Red snapper or vermillion snapper? Red snapper I want as large a bait as I can get on a single hook rig. It weeds out the smaller ones. Vermillion (B liners, mingo's) I want a smaller two hook rig with a bank sinker at the bottom. 

The benefits of a properly snelled circle hook is a quicker hook set. There is a correct way and a wrong way the leader should come out the hook eye. One way immediately turns the hook to start setting and the other make the hook pull away from the fish's mouth. A tied circle hook is a compromise between the two ways of snelling.

It you need pics I can get some

d-a


----------



## FishingAddict (Jul 6, 2013)

Thanks, d-a!

I just googled how to snell a hook as I didn't know they could be tied wrong. Turns out I've tied correctly-  I just reversed engineered them from what I've seen in the past.

But man, the way I was tying it is much harder than the way I just watched!! I'm excited to tie it the easier way!


----------



## FishingAddict (Jul 6, 2013)

BTW- I will be using a single hook 8/0 circle for my live bait (pin fish) during the day, but at night I was planning to use dead cigar minnows- I'd expect mostly large mangroves (3-8 pounds) and porgies.

Double 5/0 bait hook for the cigar minnows?

Thanks!


----------



## FishingAddict (Jul 6, 2013)

Can you put circle hooks on a double hook rig?


----------



## d-a (Jul 6, 2013)

FishingAddict said:


> Can you put circle hooks on a double hook rig?



Yes you can, the way I make my double hook rigs there is a dropper loop. You just squeeze the loop together and insert it thru the hook eye then open the loop up and back over the hook. It's not a "knot" but it won't come off unless one of the legs of the dropper loop breaks. 

As for mangroves, I still like a single hook. There very powerful and at night there not leader shy. So I tend to use 60-80 leader for them and the biggest circle hook that will hide in my chunk. Hiding the hook isn't necessary, but if they feel the hook then they will drop it. 

Mangrove fishing is about the only fishing that I use bait for anymore. It's very fun and the bag limits are reasonable. At night you can get all you want, daytime it's much more tricky. 

d-a


----------



## FishingAddict (Jul 6, 2013)

Thanks!

So what do you use for grouper and reds? Do you jig for them? Is it more productive than a lively pinfish?


----------



## d-a (Jul 6, 2013)

Yea I jig for them mostly.

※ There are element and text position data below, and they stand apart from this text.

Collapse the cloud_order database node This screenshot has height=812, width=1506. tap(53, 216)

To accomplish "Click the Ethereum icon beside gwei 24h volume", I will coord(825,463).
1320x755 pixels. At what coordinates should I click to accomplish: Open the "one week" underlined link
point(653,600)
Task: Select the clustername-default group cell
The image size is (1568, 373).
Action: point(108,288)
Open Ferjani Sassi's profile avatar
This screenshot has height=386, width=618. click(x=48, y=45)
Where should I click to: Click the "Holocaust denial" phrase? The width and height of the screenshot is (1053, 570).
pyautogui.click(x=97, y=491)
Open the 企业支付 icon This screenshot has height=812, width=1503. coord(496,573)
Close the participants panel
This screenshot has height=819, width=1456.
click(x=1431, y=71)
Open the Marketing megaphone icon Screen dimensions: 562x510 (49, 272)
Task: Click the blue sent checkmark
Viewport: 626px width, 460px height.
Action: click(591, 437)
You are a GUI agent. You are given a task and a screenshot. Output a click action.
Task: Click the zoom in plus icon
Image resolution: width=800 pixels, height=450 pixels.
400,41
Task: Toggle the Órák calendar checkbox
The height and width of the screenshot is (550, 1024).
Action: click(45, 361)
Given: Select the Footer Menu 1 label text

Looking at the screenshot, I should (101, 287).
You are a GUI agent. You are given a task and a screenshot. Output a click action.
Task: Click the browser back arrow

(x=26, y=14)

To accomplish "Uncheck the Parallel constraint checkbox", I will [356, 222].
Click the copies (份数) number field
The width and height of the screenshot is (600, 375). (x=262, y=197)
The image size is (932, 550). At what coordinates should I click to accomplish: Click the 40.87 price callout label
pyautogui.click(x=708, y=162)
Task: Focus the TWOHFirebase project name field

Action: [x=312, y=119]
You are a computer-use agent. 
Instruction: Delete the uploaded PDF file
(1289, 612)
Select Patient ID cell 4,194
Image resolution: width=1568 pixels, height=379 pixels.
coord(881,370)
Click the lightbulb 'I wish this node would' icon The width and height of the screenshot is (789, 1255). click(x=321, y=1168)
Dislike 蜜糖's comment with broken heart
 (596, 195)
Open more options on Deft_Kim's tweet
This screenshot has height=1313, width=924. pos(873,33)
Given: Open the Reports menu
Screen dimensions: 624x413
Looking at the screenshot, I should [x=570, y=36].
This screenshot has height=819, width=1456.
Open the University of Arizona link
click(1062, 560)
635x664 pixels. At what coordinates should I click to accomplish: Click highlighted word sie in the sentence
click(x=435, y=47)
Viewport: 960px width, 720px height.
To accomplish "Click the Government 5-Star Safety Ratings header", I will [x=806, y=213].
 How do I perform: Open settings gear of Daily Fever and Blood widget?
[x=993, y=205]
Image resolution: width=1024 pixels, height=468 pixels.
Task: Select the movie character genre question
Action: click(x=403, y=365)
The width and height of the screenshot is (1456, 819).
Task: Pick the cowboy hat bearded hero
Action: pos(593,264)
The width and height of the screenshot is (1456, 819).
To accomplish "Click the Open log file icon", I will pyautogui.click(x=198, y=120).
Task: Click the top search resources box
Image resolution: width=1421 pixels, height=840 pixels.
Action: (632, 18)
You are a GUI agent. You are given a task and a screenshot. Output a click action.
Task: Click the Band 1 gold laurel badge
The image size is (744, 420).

But when bait fishing its a 3-6ft leader below a sinker carolina rigged. Lots of guys are just as successful with a live pin fish or squirrel fish. 

If there hungry everything works, but on some days only way to get them to bite is by a reactionary bite. Jigging provokes that. All the grouper I've been catching lately have all had empty stomachs. 

d-a


----------



## redneck_billcollector (Jul 7, 2013)

Single circle hook snelled.....and briddle your bait in some manner.  Fished on a leader carolina style (to me length is more of a personal area...whatever you feel comfortable with).  I also found for people not used to fishing with circle hooks a lever drag reel with a good bait clicker works miracles...Or as Doug said.....jigging ...I consistantly catch my largest snapper on various japanese style knife jigs.


----------



## FishingAddict (Jul 8, 2013)

Great info, guys.  Thank you!

Turns out during the day we might go as deep as 350-400 feet. 

What is the best way to use a knife jig?  May have to use that if the bite is slow.  Is it just drop to the bottom?  My go to road is actually a Shakespeare tiger lite jigging rod.  I just like it cause it's light easier to reel big fish up because it's not a broomstick. 

All I fish with are circle hooks now a days. That being said, after a long ride out and anticipation building, I have a reallllly hard time not setting the hook on the first bite.


----------



## FishingAddict (Jul 8, 2013)

BtW- what's your favorite brand/ size/ weight/ color to the jigs? Again, we'll be fishing up to 300-400 feet, but at least 250


----------



## d-a (Jul 8, 2013)

I don't really have a favorite jig, I have some that I prefer over others for the targeted species. Can't really go wrong with pink, blue or gold color jigs. 

As a general rule 100g in jig weight per 100ft of depth. Sometimes you can get away with less and it's best to always use the lightest jig you can reach bottom with. I normally just bounce the bottom with the jig for grouper and snapper, then rip it back to the surface as fast as you can for Aj's

d-a


----------



## FishingAddict (Jul 8, 2013)

Perfect, thanks!!


----------